When the Founding Fathers gathered in Philadelphia in 1787 to revise the Articles of Confederation, and ended by crafting an entirely new document, they again skirted around the matter of slavery. They discovered how volatile it could be when they tackled the apportioning of political representation. While each state would have two senators, its number of representatives would depend on the size of its population. Determining who could vote was left up to each state, but determining who should be counted was another matter. The Three-Fifths Compromise resolved the impasse by proposing that, in reckoning population, five slaves would be equal to three nonslaves.
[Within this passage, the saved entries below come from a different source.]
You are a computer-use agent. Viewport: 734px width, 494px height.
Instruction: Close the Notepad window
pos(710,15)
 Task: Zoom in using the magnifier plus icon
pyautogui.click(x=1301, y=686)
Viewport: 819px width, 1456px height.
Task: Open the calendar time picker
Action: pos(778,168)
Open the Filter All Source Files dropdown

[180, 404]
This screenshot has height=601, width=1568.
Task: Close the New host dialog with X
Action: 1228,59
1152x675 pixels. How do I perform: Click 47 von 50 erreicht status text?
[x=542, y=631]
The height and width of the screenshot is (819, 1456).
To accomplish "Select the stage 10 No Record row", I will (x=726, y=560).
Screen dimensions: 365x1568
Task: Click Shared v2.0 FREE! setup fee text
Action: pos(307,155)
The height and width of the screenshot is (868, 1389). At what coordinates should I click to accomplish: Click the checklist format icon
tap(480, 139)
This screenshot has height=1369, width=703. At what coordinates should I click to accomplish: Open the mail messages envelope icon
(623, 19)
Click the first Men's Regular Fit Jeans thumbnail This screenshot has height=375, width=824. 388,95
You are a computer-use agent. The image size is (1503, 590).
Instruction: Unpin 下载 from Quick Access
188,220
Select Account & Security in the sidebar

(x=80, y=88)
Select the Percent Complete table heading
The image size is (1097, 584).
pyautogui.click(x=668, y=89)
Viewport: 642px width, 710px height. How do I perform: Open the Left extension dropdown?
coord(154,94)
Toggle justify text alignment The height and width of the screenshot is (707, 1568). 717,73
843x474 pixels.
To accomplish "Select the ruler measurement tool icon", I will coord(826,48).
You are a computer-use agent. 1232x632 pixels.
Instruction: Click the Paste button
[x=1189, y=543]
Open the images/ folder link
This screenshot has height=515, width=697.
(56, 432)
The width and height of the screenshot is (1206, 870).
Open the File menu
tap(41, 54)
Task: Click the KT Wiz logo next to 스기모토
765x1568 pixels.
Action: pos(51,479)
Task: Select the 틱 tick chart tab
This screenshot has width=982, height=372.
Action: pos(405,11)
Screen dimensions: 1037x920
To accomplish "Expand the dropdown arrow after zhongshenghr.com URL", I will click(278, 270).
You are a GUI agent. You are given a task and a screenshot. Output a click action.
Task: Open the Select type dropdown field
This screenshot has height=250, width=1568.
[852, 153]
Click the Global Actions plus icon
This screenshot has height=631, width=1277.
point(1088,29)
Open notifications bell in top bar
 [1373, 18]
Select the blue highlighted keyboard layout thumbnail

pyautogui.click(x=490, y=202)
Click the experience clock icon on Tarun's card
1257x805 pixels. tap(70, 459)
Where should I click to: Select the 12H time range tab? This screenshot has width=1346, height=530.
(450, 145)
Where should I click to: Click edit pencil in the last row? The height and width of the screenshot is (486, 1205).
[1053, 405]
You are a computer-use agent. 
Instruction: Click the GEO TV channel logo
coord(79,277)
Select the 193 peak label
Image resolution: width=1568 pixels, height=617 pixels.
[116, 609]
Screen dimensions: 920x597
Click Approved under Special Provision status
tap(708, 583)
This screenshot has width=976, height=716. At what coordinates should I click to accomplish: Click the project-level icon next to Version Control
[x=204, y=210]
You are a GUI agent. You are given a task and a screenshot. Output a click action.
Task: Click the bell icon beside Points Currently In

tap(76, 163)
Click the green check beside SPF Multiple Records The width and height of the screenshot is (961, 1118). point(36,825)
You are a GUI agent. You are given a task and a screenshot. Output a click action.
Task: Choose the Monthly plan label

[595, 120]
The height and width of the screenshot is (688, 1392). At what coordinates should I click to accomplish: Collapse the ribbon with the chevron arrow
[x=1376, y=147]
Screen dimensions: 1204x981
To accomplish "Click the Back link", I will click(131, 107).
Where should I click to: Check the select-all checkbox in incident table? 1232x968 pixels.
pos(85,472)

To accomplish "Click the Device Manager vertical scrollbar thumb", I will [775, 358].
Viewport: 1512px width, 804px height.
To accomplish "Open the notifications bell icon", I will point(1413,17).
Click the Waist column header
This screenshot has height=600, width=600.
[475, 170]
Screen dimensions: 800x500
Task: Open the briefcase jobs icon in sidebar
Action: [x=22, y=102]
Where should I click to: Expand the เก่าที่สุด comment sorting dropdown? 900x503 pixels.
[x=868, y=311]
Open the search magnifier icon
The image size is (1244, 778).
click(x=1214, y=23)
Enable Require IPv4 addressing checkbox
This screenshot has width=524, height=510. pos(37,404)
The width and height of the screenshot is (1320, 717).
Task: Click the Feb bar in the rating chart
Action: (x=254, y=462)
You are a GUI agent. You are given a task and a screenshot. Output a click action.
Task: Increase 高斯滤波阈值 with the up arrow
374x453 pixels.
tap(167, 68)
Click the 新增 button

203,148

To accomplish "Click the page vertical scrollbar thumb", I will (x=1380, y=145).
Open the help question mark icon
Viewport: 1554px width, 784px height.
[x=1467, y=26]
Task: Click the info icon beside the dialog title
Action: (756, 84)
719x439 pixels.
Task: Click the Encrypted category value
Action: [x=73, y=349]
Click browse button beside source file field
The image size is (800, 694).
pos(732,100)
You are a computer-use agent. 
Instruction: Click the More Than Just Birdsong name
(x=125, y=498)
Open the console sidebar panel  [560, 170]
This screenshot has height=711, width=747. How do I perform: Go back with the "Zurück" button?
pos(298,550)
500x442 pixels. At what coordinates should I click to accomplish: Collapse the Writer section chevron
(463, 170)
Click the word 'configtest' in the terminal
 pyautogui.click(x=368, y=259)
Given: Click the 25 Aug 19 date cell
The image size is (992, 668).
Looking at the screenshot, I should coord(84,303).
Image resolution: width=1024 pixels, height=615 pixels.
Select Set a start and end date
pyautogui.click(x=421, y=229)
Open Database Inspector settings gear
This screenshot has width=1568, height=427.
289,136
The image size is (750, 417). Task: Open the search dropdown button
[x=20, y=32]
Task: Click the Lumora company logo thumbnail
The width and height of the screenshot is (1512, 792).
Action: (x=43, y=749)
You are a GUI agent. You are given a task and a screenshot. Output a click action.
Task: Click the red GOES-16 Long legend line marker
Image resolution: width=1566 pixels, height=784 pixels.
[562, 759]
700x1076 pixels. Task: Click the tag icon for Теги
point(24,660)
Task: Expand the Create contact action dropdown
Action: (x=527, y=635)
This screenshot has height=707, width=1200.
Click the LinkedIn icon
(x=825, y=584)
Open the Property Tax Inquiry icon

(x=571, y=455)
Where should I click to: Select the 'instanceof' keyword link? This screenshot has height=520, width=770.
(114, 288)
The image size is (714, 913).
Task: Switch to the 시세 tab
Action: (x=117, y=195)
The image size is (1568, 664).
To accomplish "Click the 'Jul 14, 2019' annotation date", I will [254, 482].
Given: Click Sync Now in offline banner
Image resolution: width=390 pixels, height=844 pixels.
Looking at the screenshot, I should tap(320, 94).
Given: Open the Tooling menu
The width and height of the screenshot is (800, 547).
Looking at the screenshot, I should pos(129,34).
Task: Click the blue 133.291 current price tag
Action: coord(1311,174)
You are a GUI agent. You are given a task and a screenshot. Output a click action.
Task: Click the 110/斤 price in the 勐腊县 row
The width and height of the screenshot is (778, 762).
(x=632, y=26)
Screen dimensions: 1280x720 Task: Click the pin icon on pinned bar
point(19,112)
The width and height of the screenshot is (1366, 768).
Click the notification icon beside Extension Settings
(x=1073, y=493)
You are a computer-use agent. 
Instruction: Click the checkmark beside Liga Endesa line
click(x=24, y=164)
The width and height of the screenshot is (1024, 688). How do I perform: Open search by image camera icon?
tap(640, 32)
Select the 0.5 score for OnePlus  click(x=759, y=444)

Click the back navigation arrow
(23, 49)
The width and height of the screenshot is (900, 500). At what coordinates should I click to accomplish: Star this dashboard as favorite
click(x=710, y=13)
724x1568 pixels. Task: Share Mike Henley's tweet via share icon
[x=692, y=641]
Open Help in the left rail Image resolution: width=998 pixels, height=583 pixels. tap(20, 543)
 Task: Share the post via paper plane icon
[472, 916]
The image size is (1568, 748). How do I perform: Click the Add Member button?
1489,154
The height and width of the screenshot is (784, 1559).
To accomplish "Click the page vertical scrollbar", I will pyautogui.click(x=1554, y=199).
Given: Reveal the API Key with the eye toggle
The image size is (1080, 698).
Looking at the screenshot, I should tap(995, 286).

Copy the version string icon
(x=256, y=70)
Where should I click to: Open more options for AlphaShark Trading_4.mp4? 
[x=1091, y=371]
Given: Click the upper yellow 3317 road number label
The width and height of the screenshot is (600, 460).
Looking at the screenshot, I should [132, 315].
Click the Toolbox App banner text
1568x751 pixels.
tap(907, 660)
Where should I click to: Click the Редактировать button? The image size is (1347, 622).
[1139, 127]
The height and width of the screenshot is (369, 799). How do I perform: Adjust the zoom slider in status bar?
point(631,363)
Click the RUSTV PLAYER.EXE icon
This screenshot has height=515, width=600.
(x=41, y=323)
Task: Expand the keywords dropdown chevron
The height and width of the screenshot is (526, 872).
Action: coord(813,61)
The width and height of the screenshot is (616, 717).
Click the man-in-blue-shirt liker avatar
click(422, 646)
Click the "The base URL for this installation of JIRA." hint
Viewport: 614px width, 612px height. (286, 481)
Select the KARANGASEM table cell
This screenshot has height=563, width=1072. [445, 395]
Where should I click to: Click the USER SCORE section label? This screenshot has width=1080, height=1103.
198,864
So much for the slaves, but when it came to black people who were not enslaved, the Founding Fathers said nothing, beyond implying that the census-takers would enumerate them with all other free people.

As the white Founding Fathers put the finishing touches to the U.S. Constitution and prepared to depart Philadelphia, a group of free black Founding Fathers set to work. They were a diverse group—Richard Allen, a self-purchased ex-slave from Delaware; Absalom Jones, another former slave who had paid for his freedom and become a moderately successful craftsman; William Gray, an independent tradesman; and some two dozen other men, all of them free and all of them determined to use their freedom well. Their immediate goal was to create an organization that would secure their own and their families' futures. They knew that if they fell upon hard times they could not expect help from the white community, so they undertook to pay money into a common fund on which they could draw in time of need. Their mutual benefit society was not the only one in existence. Free blacks in Newport, Rhode Island had already formed the Newport African Union, and there were probably similar societies in other cities and towns. However, the Free African Society was undoubtedly the largest and most ambitious of any of the groups. In part, that was because of the sheer size of Philadelphia's free community of color, which numbered around 1,800 people in 1787, more than any other city in the former British colonies. The message that Jones, Allen, Gray and the other officers of the new Free African Society wanted to send to whites and blacks, though, was about more than strength in numbers. They pledged themselves to live lives that were beyond reproach, and they called upon other free people of color to subscribe to the same moral values of thrift and piety, temperance, charity, neighborliness, faithfulness, and respect for authority because adhering to those values would benefit them all, and because it would prove to doubting whites that all black people, in Philadelphia and throughout the nation, deserved freedom and equal treatment.

Allen, Jones, Gray and their friends answered loudly and clearly one fundamental question, namely whether they believed that black people had a future in America, or at least anywhere in the vicinity of white people. The issue had already surfaced in the petitions that the slaves in Massachusetts had sent to the General Court and to the British governor in the months preceding the Revolution. Some of the petitioners had declared that if they got their freedom they would leave for Africa, while others had spoken of moving to the western fringes of Massachusetts. Perhaps these two groups of black men had reasoned that whites would be more apt to liberate them if they promised to go away, or perhaps they thought they would be truly free only when they could live as
they
chose, not as whites chose for them.